:: BRIEF ::
What is needed here is an exact repetition of the records below, beginning at the line that has "Instruction: Open the" and stopping after the line that has "Given: Click the GATEWAY[0]".

:: STORED DATA ::
§ §
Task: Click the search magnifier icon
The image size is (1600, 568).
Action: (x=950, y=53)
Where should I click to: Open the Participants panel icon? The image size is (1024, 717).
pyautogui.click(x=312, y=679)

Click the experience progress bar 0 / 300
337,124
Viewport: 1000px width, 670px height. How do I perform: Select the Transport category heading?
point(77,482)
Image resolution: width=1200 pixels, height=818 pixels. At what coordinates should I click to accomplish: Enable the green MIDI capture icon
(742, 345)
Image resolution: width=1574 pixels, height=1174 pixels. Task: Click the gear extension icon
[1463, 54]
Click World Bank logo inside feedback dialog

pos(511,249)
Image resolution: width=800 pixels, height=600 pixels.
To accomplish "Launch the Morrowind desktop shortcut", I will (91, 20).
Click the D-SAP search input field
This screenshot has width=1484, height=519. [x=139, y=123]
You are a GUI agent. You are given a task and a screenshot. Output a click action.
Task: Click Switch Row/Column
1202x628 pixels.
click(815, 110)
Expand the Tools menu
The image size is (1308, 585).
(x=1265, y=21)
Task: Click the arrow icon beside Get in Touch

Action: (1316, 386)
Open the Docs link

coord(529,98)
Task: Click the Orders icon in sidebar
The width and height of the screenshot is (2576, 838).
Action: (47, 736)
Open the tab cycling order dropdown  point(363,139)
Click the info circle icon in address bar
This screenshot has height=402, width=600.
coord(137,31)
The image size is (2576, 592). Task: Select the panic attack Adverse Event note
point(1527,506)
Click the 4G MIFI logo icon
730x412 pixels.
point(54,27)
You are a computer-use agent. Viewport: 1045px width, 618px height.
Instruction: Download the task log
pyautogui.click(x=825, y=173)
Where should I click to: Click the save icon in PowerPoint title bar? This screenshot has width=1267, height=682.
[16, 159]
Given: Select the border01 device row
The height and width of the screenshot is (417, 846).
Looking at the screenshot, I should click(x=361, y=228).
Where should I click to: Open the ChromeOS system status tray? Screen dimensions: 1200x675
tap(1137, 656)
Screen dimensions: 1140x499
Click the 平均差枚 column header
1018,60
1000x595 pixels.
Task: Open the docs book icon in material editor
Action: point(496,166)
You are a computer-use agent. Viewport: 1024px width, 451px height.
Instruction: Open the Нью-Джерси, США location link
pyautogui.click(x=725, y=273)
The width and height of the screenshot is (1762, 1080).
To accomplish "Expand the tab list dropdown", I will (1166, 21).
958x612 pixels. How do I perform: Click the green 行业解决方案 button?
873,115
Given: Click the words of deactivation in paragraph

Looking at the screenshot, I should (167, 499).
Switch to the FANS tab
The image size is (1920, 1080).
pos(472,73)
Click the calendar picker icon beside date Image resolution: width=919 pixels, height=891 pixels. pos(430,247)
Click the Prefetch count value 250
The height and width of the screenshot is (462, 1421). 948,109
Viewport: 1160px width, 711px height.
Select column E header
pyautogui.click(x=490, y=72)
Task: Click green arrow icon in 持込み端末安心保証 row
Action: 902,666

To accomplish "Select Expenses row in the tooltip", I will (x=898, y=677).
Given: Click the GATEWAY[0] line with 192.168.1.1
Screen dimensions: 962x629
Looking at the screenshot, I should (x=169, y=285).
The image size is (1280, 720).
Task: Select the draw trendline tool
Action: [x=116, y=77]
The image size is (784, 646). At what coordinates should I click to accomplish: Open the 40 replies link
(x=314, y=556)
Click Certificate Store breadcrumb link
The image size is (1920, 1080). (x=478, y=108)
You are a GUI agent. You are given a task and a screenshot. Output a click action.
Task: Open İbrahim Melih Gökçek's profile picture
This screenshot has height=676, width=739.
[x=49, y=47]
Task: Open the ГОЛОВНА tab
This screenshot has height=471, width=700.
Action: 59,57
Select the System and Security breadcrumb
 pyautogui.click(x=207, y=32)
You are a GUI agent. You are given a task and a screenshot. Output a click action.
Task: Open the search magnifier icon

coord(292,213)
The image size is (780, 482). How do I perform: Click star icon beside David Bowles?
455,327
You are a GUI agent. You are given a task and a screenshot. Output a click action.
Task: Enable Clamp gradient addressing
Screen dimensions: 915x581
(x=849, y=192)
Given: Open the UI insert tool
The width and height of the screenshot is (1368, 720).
§ §
:: WORKED SOLUTION ::
Instruction: Open the Нью-Джерси, США location link
pyautogui.click(x=725, y=273)
The width and height of the screenshot is (1762, 1080).
To accomplish "Expand the tab list dropdown", I will (1166, 21).
958x612 pixels. How do I perform: Click the green 行业解决方案 button?
873,115
Given: Click the words of deactivation in paragraph

Looking at the screenshot, I should (167, 499).
Switch to the FANS tab
The image size is (1920, 1080).
pos(472,73)
Click the calendar picker icon beside date Image resolution: width=919 pixels, height=891 pixels. pos(430,247)
Click the Prefetch count value 250
The height and width of the screenshot is (462, 1421). 948,109
Viewport: 1160px width, 711px height.
Select column E header
pyautogui.click(x=490, y=72)
Task: Click green arrow icon in 持込み端末安心保証 row
Action: 902,666

To accomplish "Select Expenses row in the tooltip", I will (x=898, y=677).
Given: Click the GATEWAY[0] line with 192.168.1.1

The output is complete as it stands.